Counting the number of characters and words from a competitor’s webpage allows you to establish benchmarks for content length and depth. Even though the length of content might not be a primary ranking factor in today’s Google algorithm, it still gives insight into how much content high-ranking competitors use. This can help inform your own content strategy.

Luckily, this is an easy task with Python. The len() function counts characters, while .split() can be used to count words. Here’s an example using a text fragment:

text = "PageSpeed Insights API is a very powerful tool as it can give us lots of data to enhance the speed performance in a bulk way for many pages and we can even store this data in a database to analyze the speed evolution over time."

number_characters = len(text)
number_words = len(text.split(" "))

print(f"Characters: {number_characters}, Words: {number_words}")

This script will return the number of characters (439) and words (86) in the given text. It’s a simple and effective way to gain insight into the general content structure.

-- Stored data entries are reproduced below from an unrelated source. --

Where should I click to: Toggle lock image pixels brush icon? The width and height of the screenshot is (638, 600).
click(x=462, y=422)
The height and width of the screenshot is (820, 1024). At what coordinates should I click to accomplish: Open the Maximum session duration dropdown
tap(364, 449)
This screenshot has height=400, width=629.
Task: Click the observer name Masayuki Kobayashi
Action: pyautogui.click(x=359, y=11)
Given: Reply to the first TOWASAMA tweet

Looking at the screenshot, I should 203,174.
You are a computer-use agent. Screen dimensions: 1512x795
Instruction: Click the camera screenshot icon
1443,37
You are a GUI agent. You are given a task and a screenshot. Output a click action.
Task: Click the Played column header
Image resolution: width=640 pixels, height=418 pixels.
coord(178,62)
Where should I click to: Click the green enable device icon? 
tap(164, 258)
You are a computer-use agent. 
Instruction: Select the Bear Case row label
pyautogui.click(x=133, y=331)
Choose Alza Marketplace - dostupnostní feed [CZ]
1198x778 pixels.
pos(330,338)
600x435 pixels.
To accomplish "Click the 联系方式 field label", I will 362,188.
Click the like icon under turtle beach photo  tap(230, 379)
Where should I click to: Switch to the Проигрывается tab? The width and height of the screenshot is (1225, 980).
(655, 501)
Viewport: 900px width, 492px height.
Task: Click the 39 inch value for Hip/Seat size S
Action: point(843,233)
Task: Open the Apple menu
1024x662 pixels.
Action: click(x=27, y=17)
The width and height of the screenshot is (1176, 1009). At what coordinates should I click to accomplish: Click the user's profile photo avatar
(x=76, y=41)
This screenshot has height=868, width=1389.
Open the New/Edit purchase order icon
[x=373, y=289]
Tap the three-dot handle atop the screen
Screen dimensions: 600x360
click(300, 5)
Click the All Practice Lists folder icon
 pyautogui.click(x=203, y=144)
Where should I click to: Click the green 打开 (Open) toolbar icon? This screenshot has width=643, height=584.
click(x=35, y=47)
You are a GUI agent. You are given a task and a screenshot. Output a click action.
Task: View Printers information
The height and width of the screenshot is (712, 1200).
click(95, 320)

2. Analyzing Word Occurrences and Keyword Density

Beyond word counts, understanding how often certain words appear on a page can provide valuable insight into your competitors’ keyword strategy. This is essential for SEO, as it allows you to gauge which keywords they are targeting most heavily.

To analyze word occurrences and keyword density, we can use a dictionary to count how often each word appears:

count_words = dict()
words = text.split(" ")

for word in words:
    if word in count_words:
        count_words[word] += 1
    else:
        count_words[word] = 1

sorted_count = sorted(count_words.items(), key=lambda kv: kv[1], reverse=True)[0:20]
print(sorted_count)

This code will output the 20 most frequent words in the text, sorted in descending order of occurrence. However, it’s important to note that common words like prepositions or conjunctions might dominate the results. To filter these out, you can implement a stopword list to exclude common terms that don’t provide meaningful SEO insights.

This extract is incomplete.